**EXERCISE REQUIREMENTS:** Please rewrite the rows from the line containing "What do you" through the line containing "The height and" with "screenshot" changed to "image" and everything else kept the same. Leave the pictures out of your answer.

**DATA FOR PROCESSING:**
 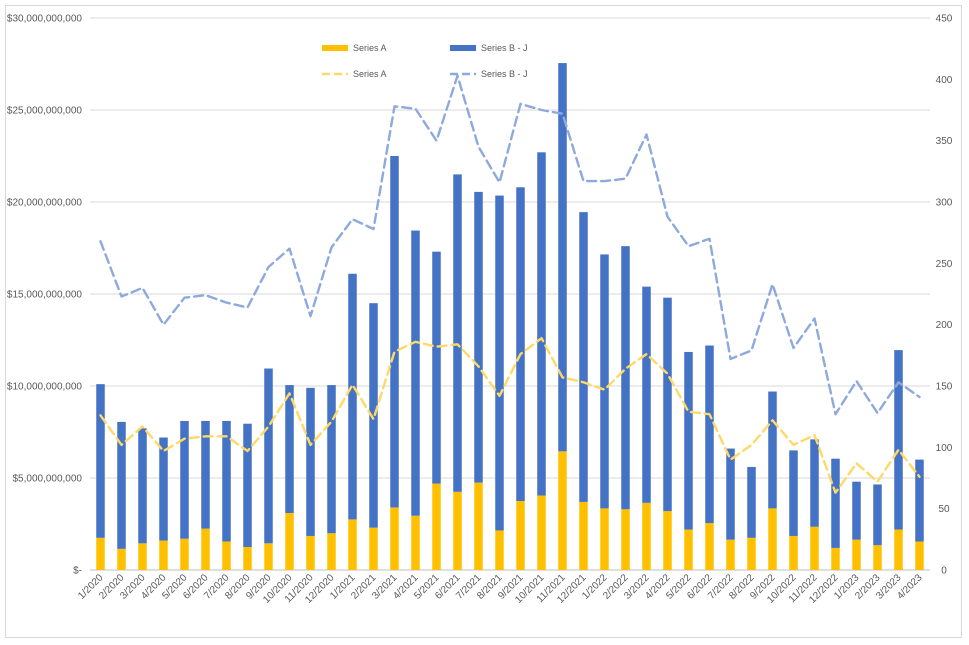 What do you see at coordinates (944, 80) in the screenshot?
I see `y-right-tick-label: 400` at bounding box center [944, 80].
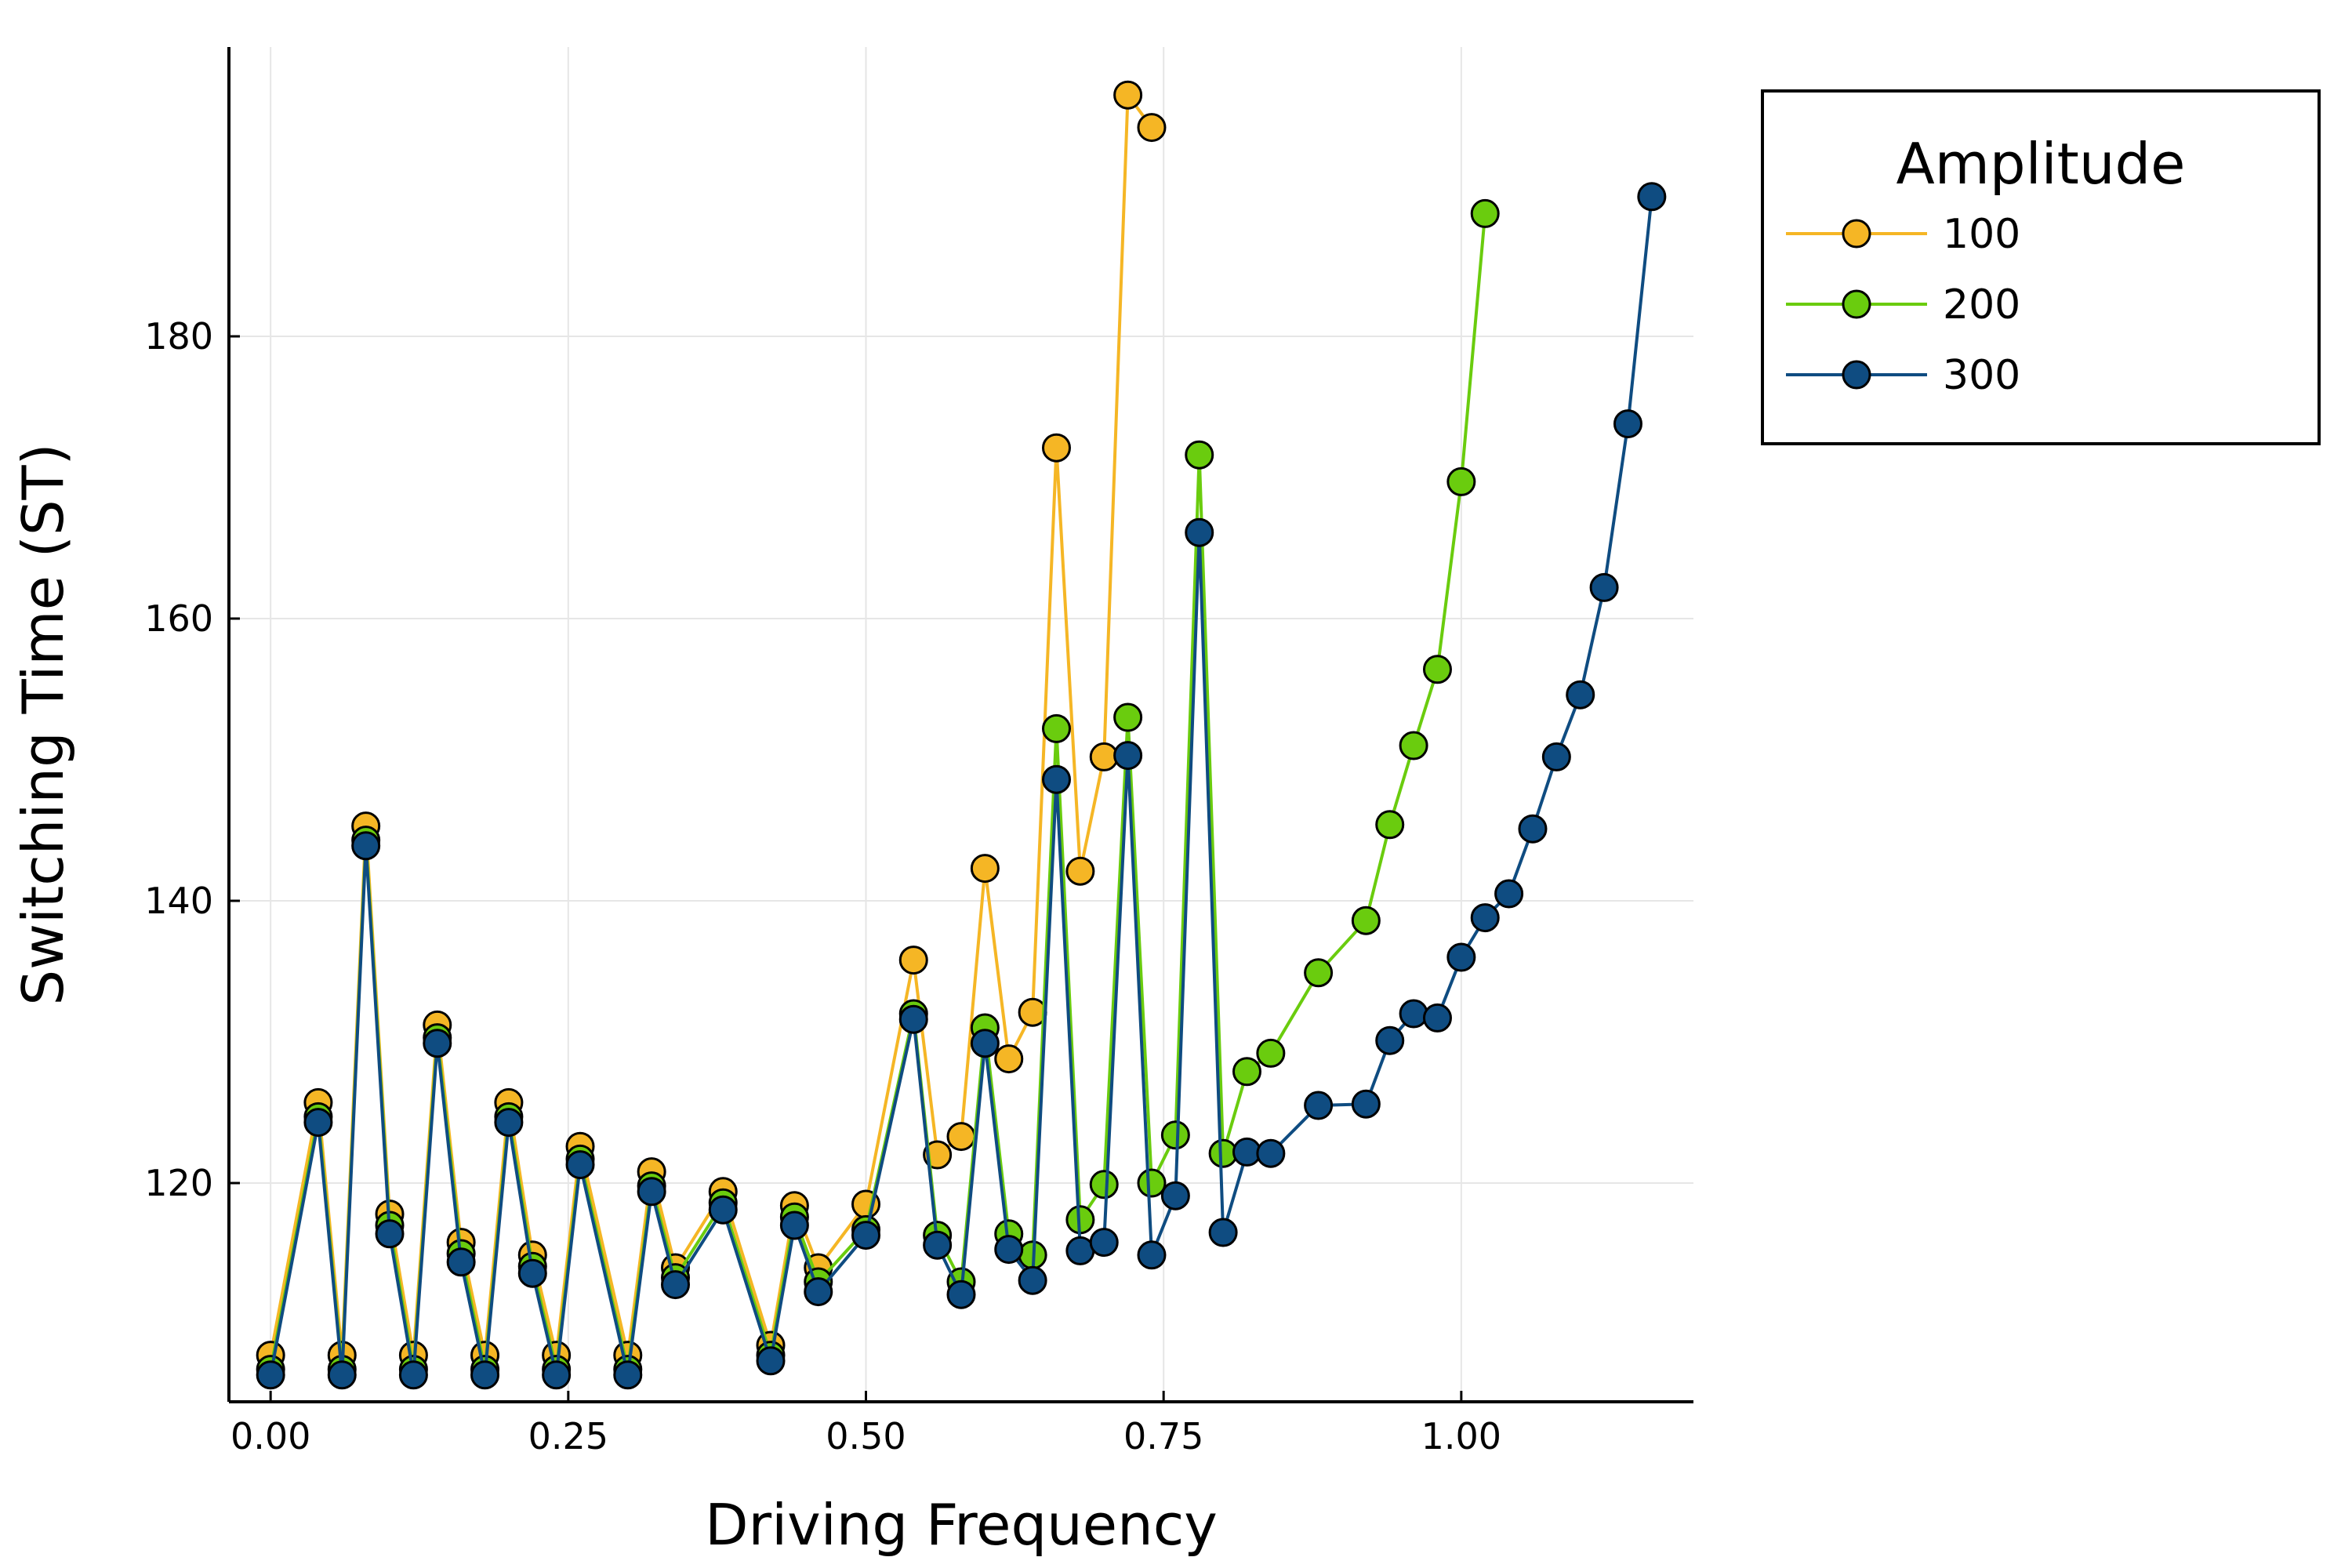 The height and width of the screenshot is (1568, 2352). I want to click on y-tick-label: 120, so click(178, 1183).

--

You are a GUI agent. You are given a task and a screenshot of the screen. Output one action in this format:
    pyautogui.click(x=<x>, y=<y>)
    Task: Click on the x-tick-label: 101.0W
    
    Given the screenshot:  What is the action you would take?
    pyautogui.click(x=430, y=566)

**WRITTEN RESPONSE:**
  What do you see at coordinates (944, 80) in the image?
I see `y-right-tick-label: 400` at bounding box center [944, 80].
 The height and width of the image is (1568, 2352). I want to click on y-tick-label: 120, so click(178, 1183).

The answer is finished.